SOURCE EXCERPT>
Rain. And lots of it. It's absolutely bitching down in New York on Monday morning. Call me Steve Naive (actually, don't, we know my feelings on Steve) but I had not considered this possibility until now. As far as I was concerned I was off on my holidays and that automatically meant sunshine. The reality is that not all of America is sun-soaked all of the time.
It's reached biblical proportions by the time we head downstairs for breakfast. Did I mention we are on the 11th floor? It's not a problem as long as the lifts are working but I notice as we pass through the lobby on the ground floor that one of the three has been shut down for what they call 'important maintenance'. This probably means that it's broken but I don't want to think about that for now. There are still two more that are working but it wouldn't be the first time I have been left stranded in the upper reaches of a tall building with no way to get downstairs other than an undignified shuffling descent on my backside.
There's a restaurant attached to the hotel called Pigalle, so we head there. What we know now but didn't know then is that you can get to Pigalle without actually having to bother to go outdoors. There is a door just behind the concierge's desk which leads straight to the upper level. And it has low tables. Only if you're eating, naturally. Why else would you want a low table eh? Unaware of this secret passage we dash around stupidly in the bouncing rain. More soaked than you would imagine it is possible to be having been outside for all of 20 seconds we then have to queue to be seated. Of course Americans don't queue, they get in line. The word queue seems to be totally absent from their vocabularies like pavement, lift and cinema. The queue (line?) begins at the top of the steps to the upper level. Emma joins it and I wait on the lower level before blatantly pushing in alongside her when she reaches me. Considering the queue it doesn't take very long to be seated. It takes far longer to get any service. A man offers us tea and then disappears for at least 15 minutes. In the end we have to remind him and he's all gestures and apologies but it is still a few more minutes before the tea turns up. It arrives just before I reprise Stephen Fry's Duke of Wellington role in Blackadder The Third, slapping him about the head and shouting 'TEA!!!' repeatedly.

BRIEF 1>
Copy out the records verbatim, everything from the line containing "Image resolution: width=245" down to the line containing "click(1092, 240)", with both of those lines included.

Entries on target coordinates
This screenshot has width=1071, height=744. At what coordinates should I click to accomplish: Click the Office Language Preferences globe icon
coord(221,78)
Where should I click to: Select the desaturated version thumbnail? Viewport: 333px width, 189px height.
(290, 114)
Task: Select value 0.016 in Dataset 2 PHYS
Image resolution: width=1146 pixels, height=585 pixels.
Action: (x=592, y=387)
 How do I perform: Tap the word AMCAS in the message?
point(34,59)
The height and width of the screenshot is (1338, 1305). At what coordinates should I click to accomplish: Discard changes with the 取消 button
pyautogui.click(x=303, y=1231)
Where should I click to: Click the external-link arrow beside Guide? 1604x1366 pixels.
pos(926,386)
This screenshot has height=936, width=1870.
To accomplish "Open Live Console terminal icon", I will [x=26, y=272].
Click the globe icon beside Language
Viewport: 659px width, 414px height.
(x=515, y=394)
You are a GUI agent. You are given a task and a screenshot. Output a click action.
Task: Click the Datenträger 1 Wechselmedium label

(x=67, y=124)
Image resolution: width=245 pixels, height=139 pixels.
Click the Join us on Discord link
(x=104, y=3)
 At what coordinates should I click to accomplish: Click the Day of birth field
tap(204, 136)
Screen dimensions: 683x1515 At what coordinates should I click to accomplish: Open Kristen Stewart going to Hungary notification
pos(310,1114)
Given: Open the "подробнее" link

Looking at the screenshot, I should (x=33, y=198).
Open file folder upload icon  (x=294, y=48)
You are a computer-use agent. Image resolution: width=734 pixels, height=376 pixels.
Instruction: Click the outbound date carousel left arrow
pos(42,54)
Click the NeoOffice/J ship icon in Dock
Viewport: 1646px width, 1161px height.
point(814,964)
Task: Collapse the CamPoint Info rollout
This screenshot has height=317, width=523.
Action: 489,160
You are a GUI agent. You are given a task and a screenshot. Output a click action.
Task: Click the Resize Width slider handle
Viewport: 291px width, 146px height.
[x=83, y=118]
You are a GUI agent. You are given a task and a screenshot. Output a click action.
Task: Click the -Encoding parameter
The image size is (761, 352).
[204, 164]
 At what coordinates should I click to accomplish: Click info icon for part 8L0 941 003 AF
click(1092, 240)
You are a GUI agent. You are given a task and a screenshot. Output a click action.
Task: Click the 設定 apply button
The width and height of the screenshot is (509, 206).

BRIEF 2>
In the account of a rainy Monday in New York, what is the name of the restaurant attached to the hotel?

SOLUTION 1>
Image resolution: width=245 pixels, height=139 pixels.
Click the Join us on Discord link
(x=104, y=3)
 At what coordinates should I click to accomplish: Click the Day of birth field
tap(204, 136)
Screen dimensions: 683x1515 At what coordinates should I click to accomplish: Open Kristen Stewart going to Hungary notification
pos(310,1114)
Given: Open the "подробнее" link

Looking at the screenshot, I should (x=33, y=198).
Open file folder upload icon  (x=294, y=48)
You are a computer-use agent. Image resolution: width=734 pixels, height=376 pixels.
Instruction: Click the outbound date carousel left arrow
pos(42,54)
Click the NeoOffice/J ship icon in Dock
Viewport: 1646px width, 1161px height.
point(814,964)
Task: Collapse the CamPoint Info rollout
This screenshot has height=317, width=523.
Action: 489,160
You are a GUI agent. You are given a task and a screenshot. Output a click action.
Task: Click the Resize Width slider handle
Viewport: 291px width, 146px height.
[x=83, y=118]
You are a GUI agent. You are given a task and a screenshot. Output a click action.
Task: Click the -Encoding parameter
The image size is (761, 352).
[204, 164]
 At what coordinates should I click to accomplish: Click info icon for part 8L0 941 003 AF
click(1092, 240)

SOLUTION 2>
Pigalle